Trilobe, la firma parisina de relojería, está redefiniendo su estatus y consolidándose como una manufactura independiente. Con su más reciente colección, Trente-Deux, la marca no solo diseña y construye, sino que también apuesta por una arquitectura relojera singular, impulsada por su primer calibre interno.
Para Trilobe, el tiempo no es simplemente una medida, sino una creación que se dibuja, estructura y concibe como un volumen.

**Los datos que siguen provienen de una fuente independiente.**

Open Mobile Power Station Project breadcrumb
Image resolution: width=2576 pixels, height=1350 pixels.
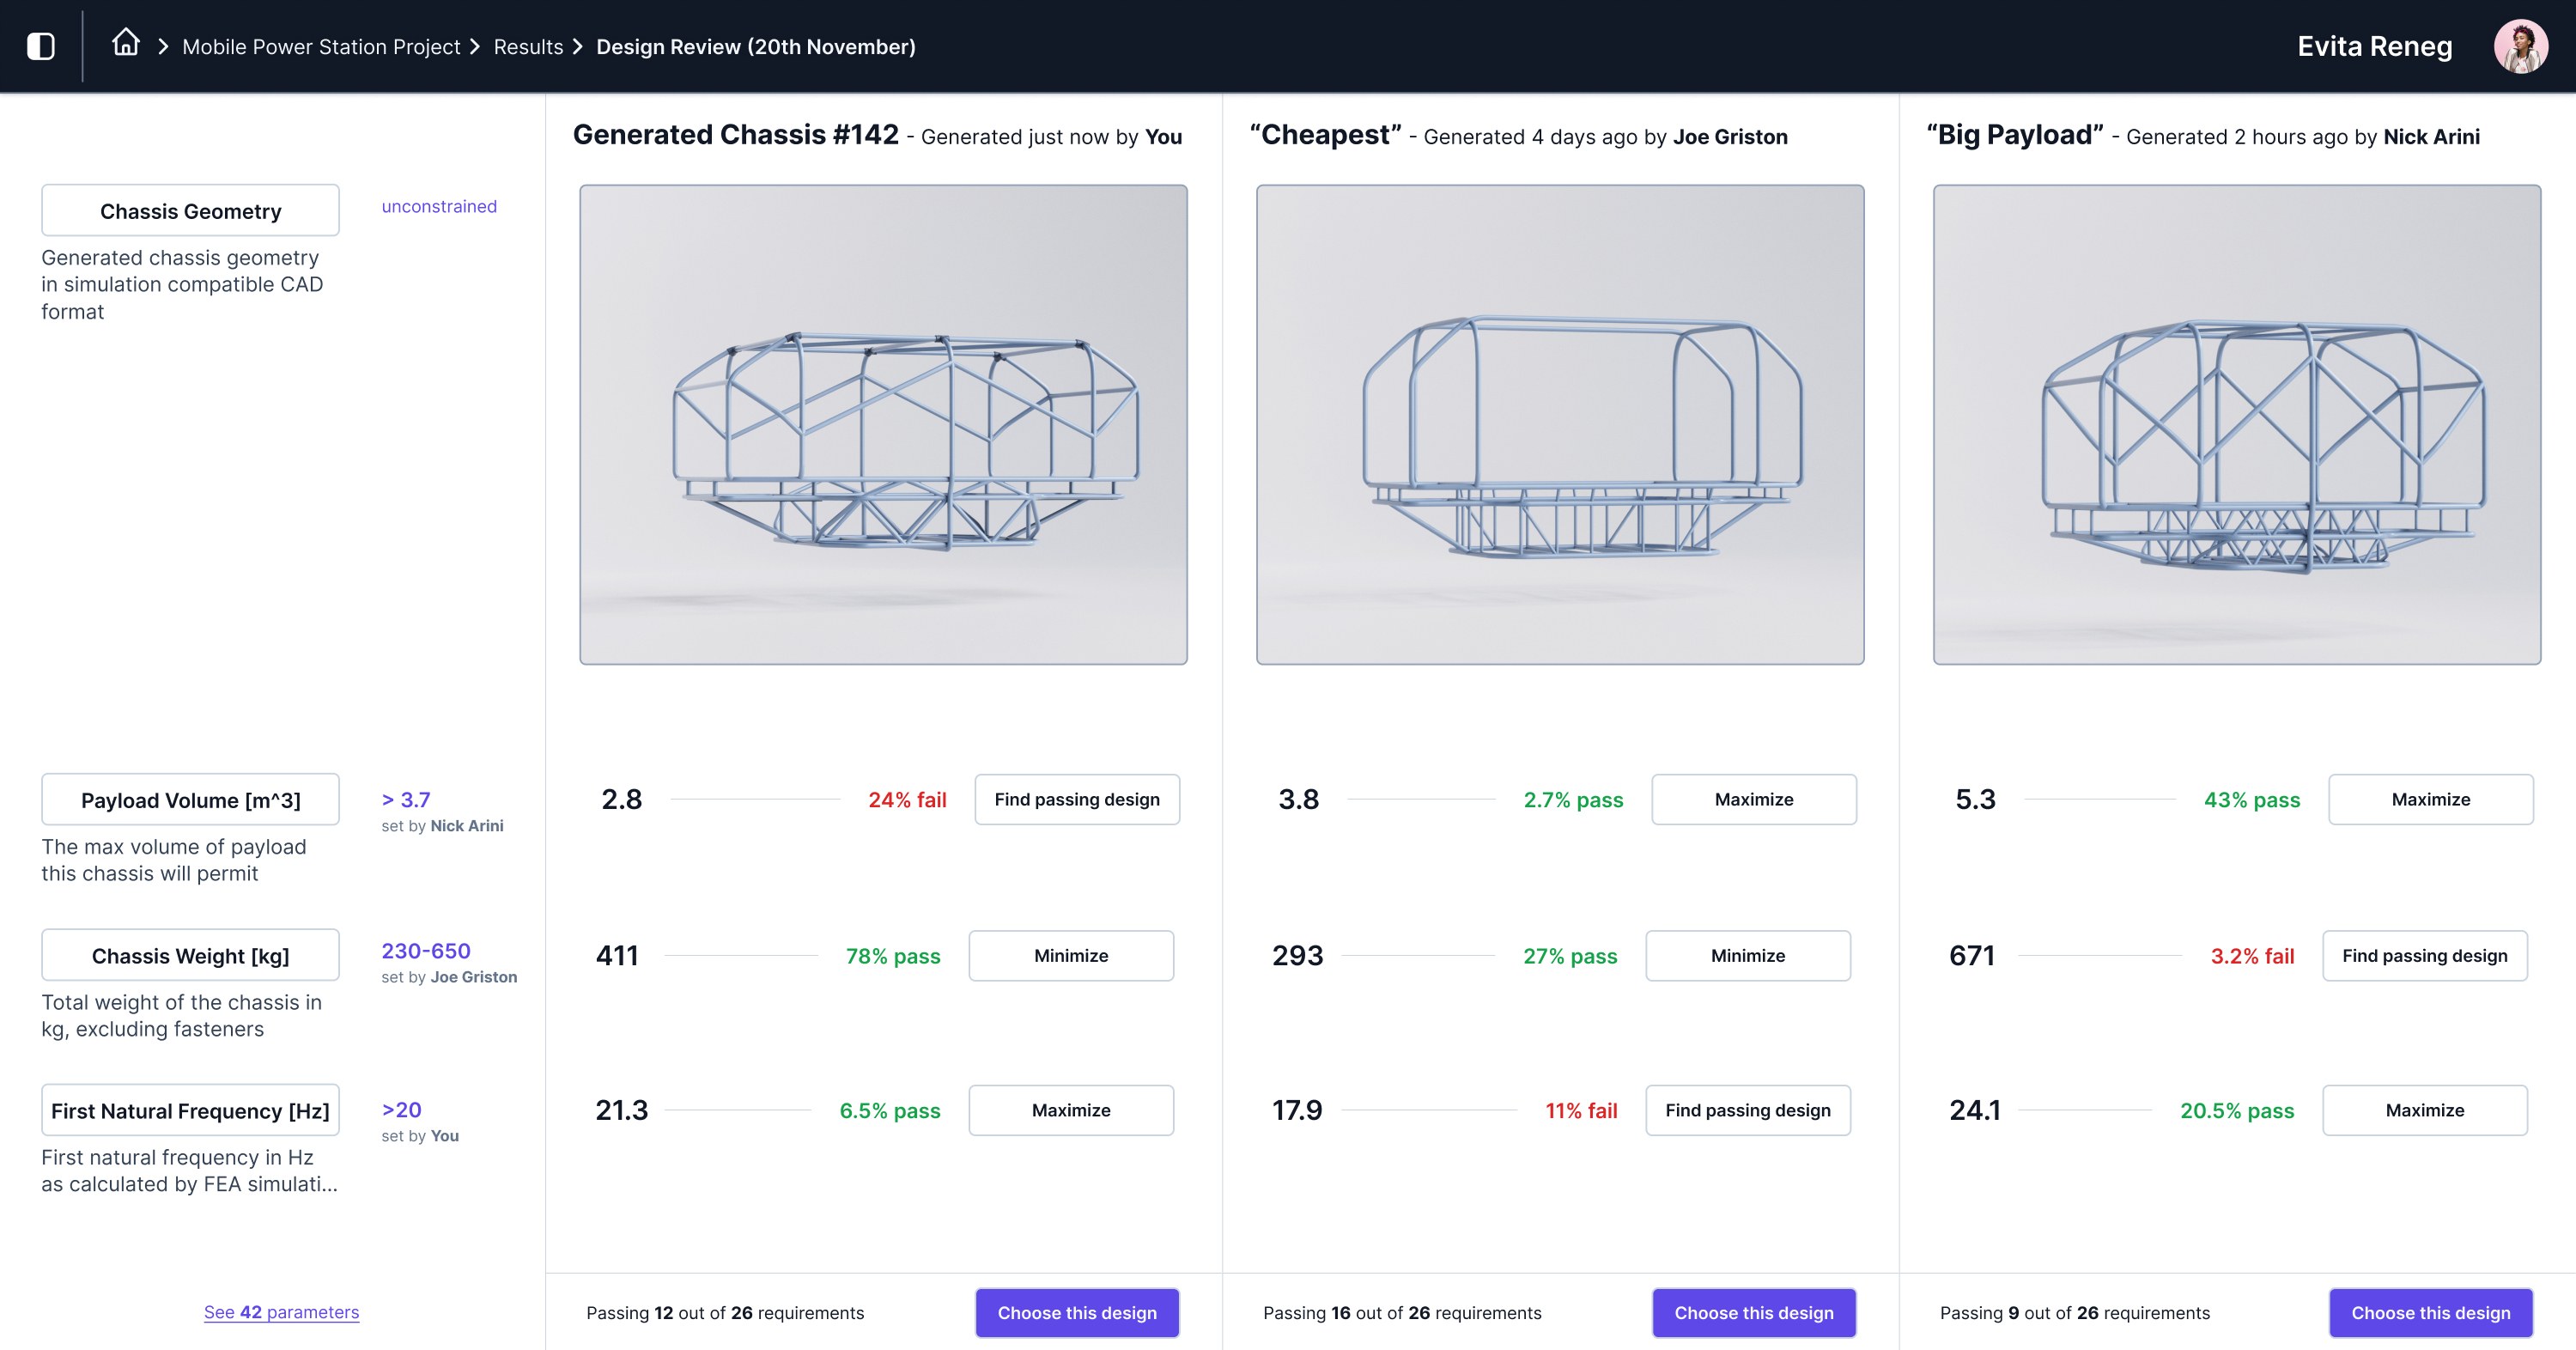point(321,47)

La colección Trente-Deux representa la madurez de este enfoque, donde el diseño y las proporciones son las fuerzas motrices de su discurso horológico. Cada detalle estético y elección técnica se integra en una visión coherente que se ha ido construyendo desde 2018.

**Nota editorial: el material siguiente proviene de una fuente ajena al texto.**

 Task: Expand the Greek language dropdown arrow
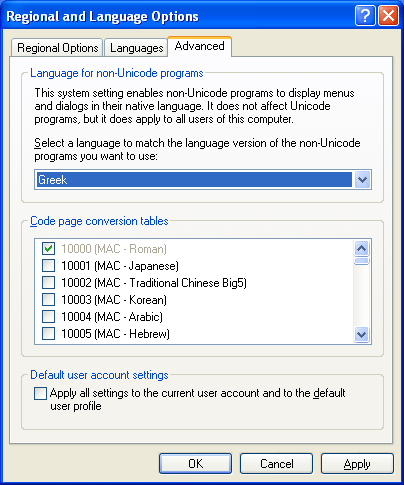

Inspirada en París, su arquitectura y su literatura, Trilobe, ubicada en la Rue de l’Opéra, cerca del Palais Garnier y Place Vendôme, refleja esta influencia en el diseño de su reloj. El Trente-Deux se presenta como un proyecto arquitectónico en miniatura.
La firma se distingue por tres pilares fundamentales:
- Una lectura no convencional del tiempo: Trilobe abandona las manecillas tradicionales en favour de una lectura orbital a través de discos giratorios. Las horas, los minutos y los segundos se convierten en elementos en movimiento constante, ofreciendo una percepción más suave y sensorial.
- Un enfoque arquitectónico de la esfera: La esfera se concibe como un espacio en profundidad, estructurado por volúmenes, niveles y aberturas, creando una escenografía de información temporal realzada por la luz.
- Una mecánica concebida como un lenguaje estético: El calibre juega un papel primordial, ya que nunca se oculta.
El Trente-Deux cuenta con una caja de 39.50mm de acero inoxidable y es resistente al agua hasta 50 metros. Su movimiento es automático, con una reserva de marcha de 42 horas y una frecuencia de 28,800 Alt/H, gracias al calibre X-Nihilo.